From: Paul Fleischman <fleischman>
Date: Wed, 21 May 1997 09:54:23 -0700

The origin of SEEDFOLKS lies in the fact that I like to read while I eat
(when not with my family). Greatly disappointed to find no issue of the San Francisco Chronicle lying around at a bagel bakery where I was having lunch a few years back, I opened with great reluctance the only printed matter there, a free New Age newspaper--and was instantly rewarded. On page 2 was an article about a local psychotherapist who uses gardening as a therapy. She mentioned that doctors in ancient Egypt prescribed walking through a garden as a cure for the insane. That's the line that set the hook, deep.

The magnetism that takes place at this stage of a book began operating. Memories, ideas, notebook jottings, newspaper stories all came flying toward me. When I was in college, my mother had been a volunteer at the Veterans Hospital's therapeutic garden in Los Angeles, working with shell-shocked soldiers from the Korean and Vietnam wars; a friend of mine had helped found one of Boston's many community gardens; another friend worked at the Homeless Garden Project in Santa Cruz. I'd been looking for another idea that would lend itself to the multiple point-of-view approach I'd used in BULL RUN, and realized I'd found it. I didn't want to repeat myself too closely, however. SEEDFOLKS is set in the present, not the past; the subject matter is very different; the characters only give one monologue, not several; their accounts are longer than those in BULL RUN, closer to short short stories and more open-ended.

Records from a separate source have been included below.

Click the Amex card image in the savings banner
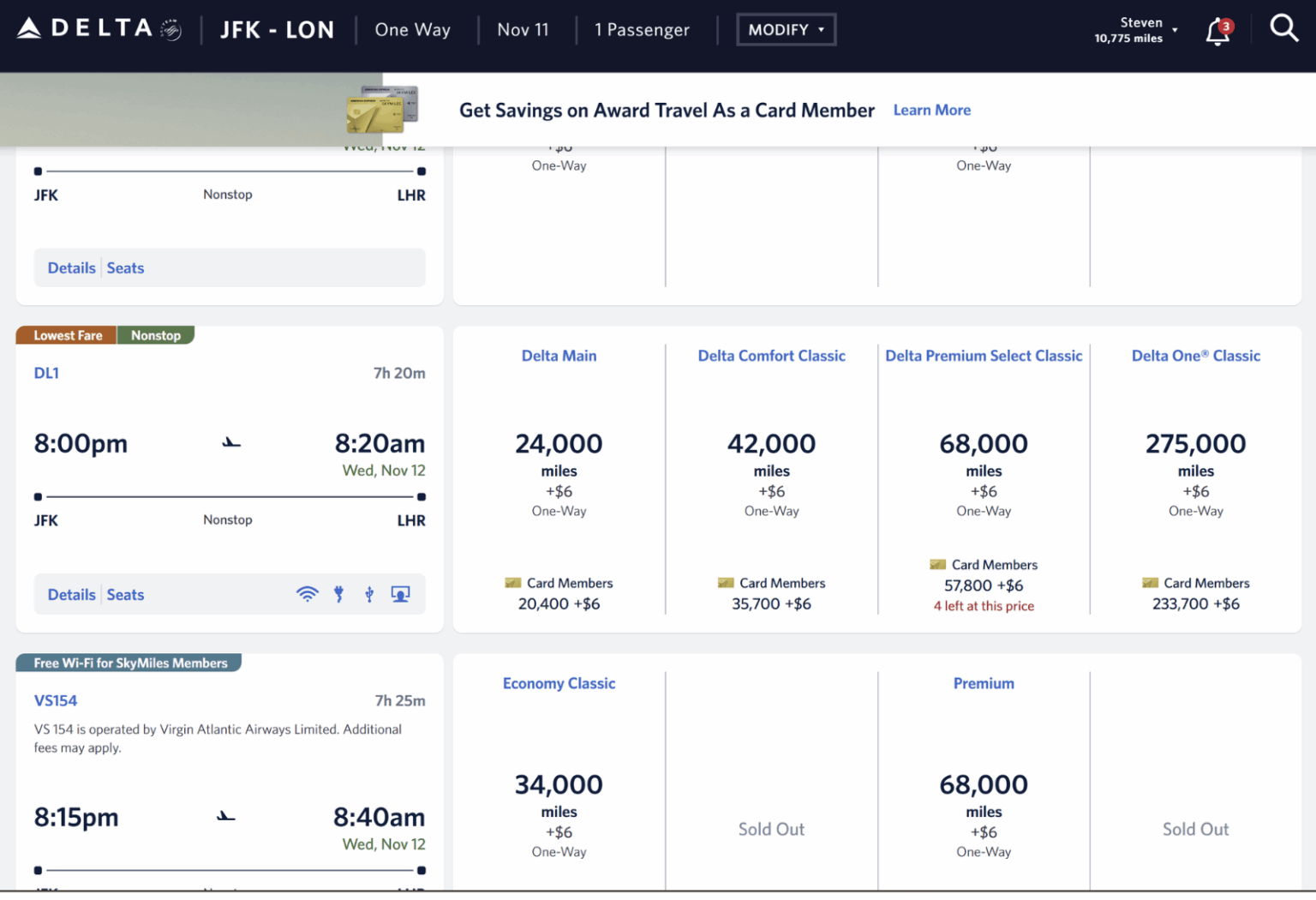 point(383,110)
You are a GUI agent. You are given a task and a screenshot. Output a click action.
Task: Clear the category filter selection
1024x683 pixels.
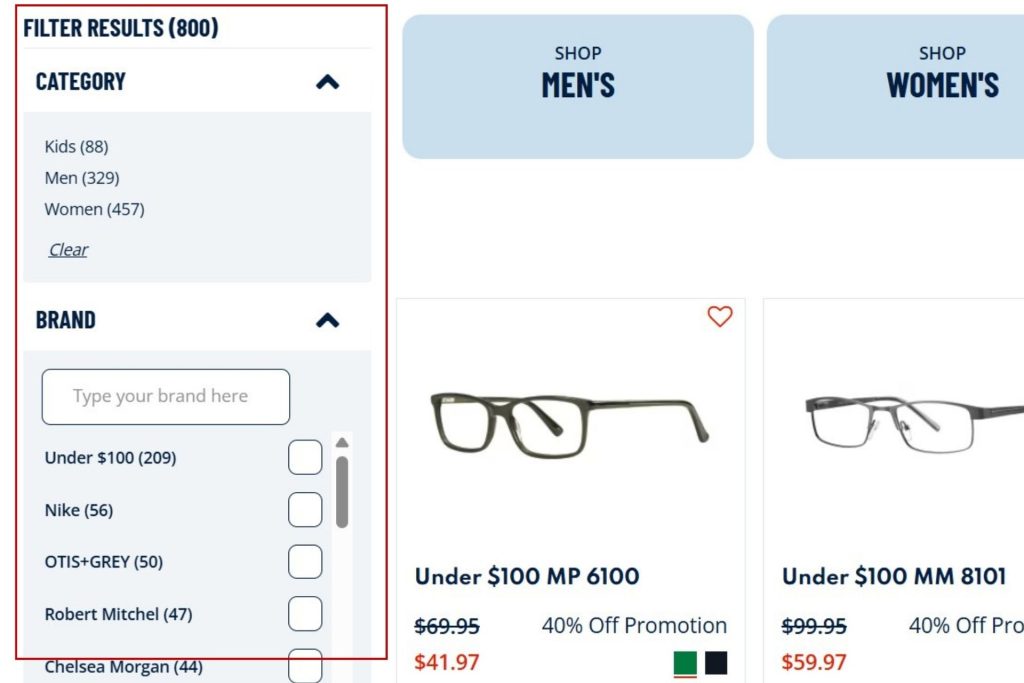tap(67, 249)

The patchwork of plots in a community garden seemed the perfect multi-character setting. A Civil War battle, however, held a strong edge in appeal, especially for an audience of 12-year-olds. That became my challenge--to show that a seemingly static garden is in fact as full of drama as a battlefield. I tossed out all the research I'd done on soil composition and cabbage family diseases and focused on the characters. They came, like the population of Cleveland, from many places. My Boston friend made me a tape about her experiences and mentioned one gardener with a strong capitalistic streak who'd sold his produce (against the rules). He became Virgil's father. Years ago I'd read a newspaper article about a man who'd been assaulted in a park, witnessed by a score of Bad Samaritans, as a result of which he'd lost all trust in people and hadn't left his apartment house for years. He became the Korean woman. I'd volunteered as an aide in a middle school ESL class for two years and drew Gonzalo's experience from that. Some characters, like Kim, came out of the blue. Many are parts of me. When I lived in conservative Omaha for a year and owned the only beard on the block, I went out of my way to start friendly conversations with people at the bus stop and at the checkstand, trying to mend the rips in the social net, like Sam in the book.

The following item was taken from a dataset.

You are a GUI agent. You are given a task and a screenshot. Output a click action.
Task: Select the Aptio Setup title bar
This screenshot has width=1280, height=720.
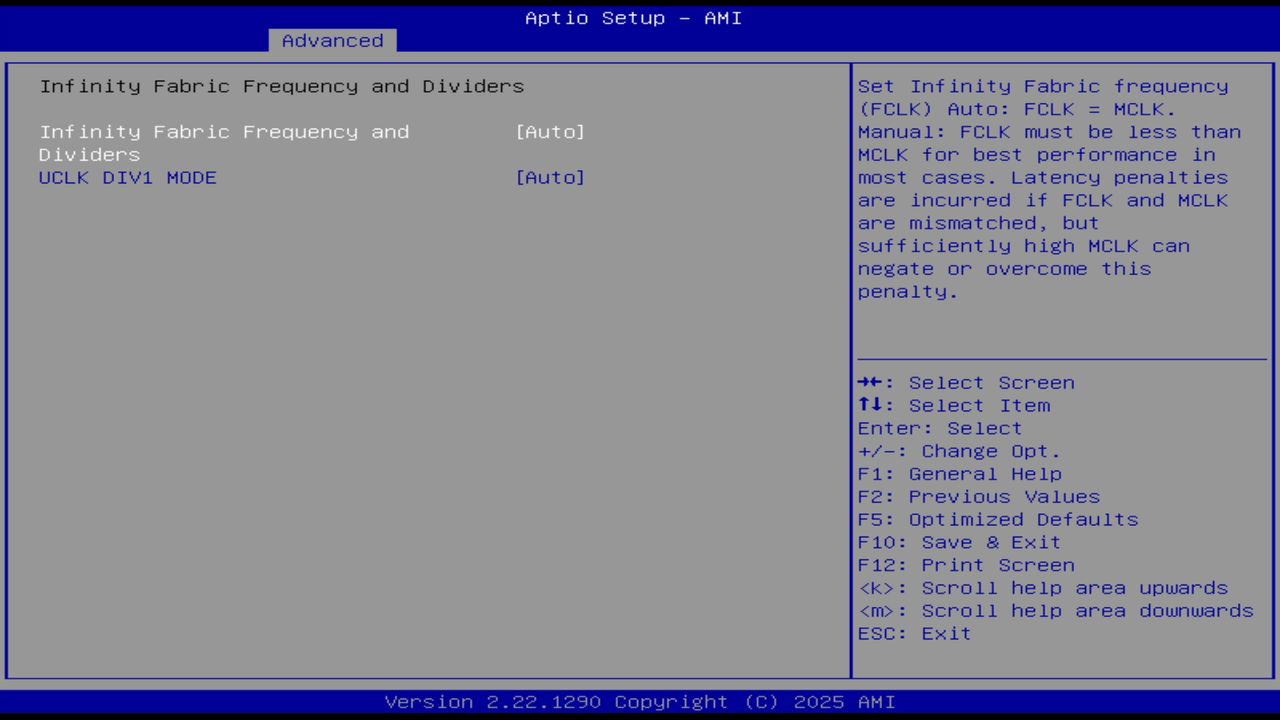[633, 17]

One layer down, the book had a different origin. I grew up in a suburban, nuclear family setting. We rarely saw the extended family and the community had little social life. People watched TV in the evening instead of chatting out on the non-existent stoop. Though the freedom such a lifestyle allows is appealing--especially when you're learning to play Balkan music on the accordion, as I am now (something I'd be stoned for in many areas)--the isolation has given me a lifelong hunger for joining with other people for some common purpose. That purpose has usually been music, but the same impetus lies behind my books for two voices and those for readers' theater, into which category I place SEEDFOLKS. For me, the ancient Egyptians were right. A stroll through a community garden leaves me happy and hopeful, cheered by the sight of what we can accomplish together.